EXERCISE AIM: Below is a listing; retype exactly the line with "864x552 pixels." and every line after it through the end, and only those, leaving out the pictures.
++++ PROVIDED DATA ++++
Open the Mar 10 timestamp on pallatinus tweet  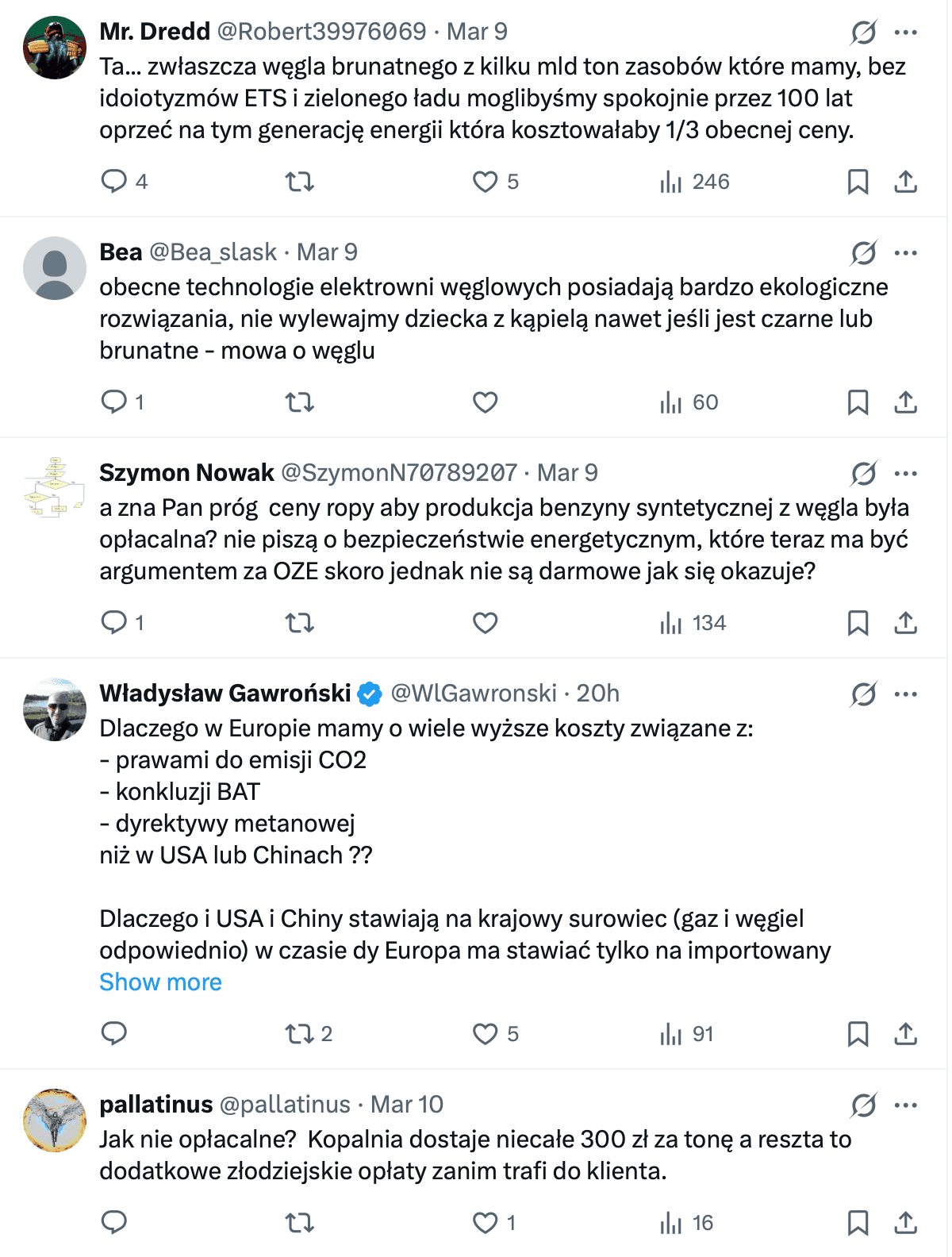click(x=407, y=1105)
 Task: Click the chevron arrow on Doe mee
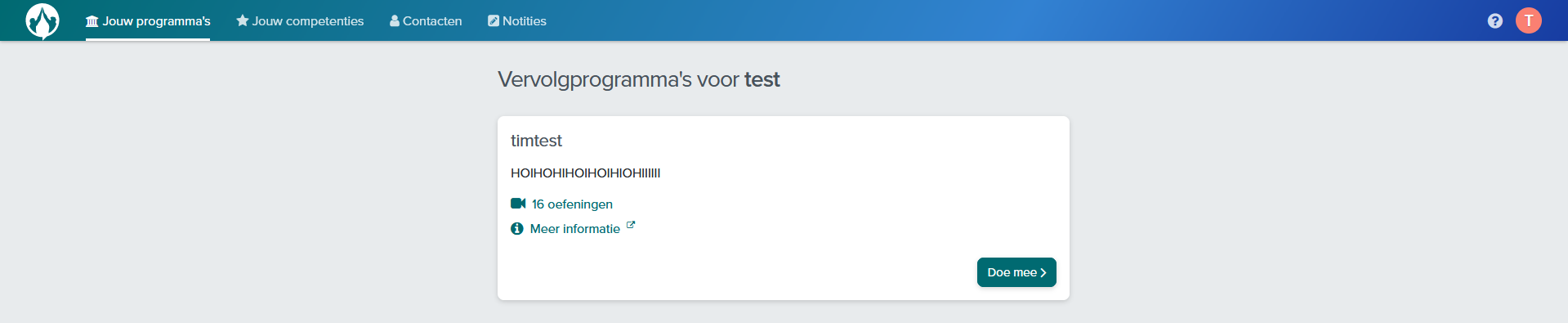point(1043,273)
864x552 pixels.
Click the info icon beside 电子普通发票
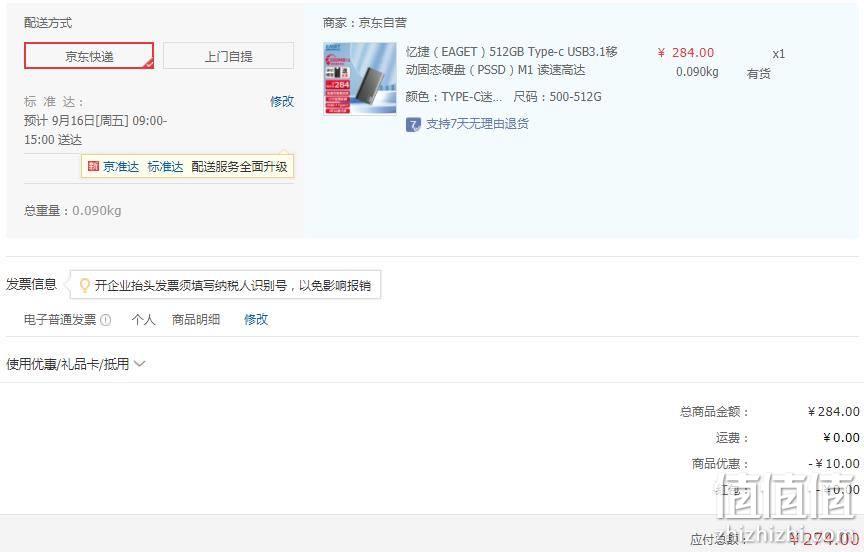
++++
THE ANSWER:
864x552 pixels.
Click the info icon beside 电子普通发票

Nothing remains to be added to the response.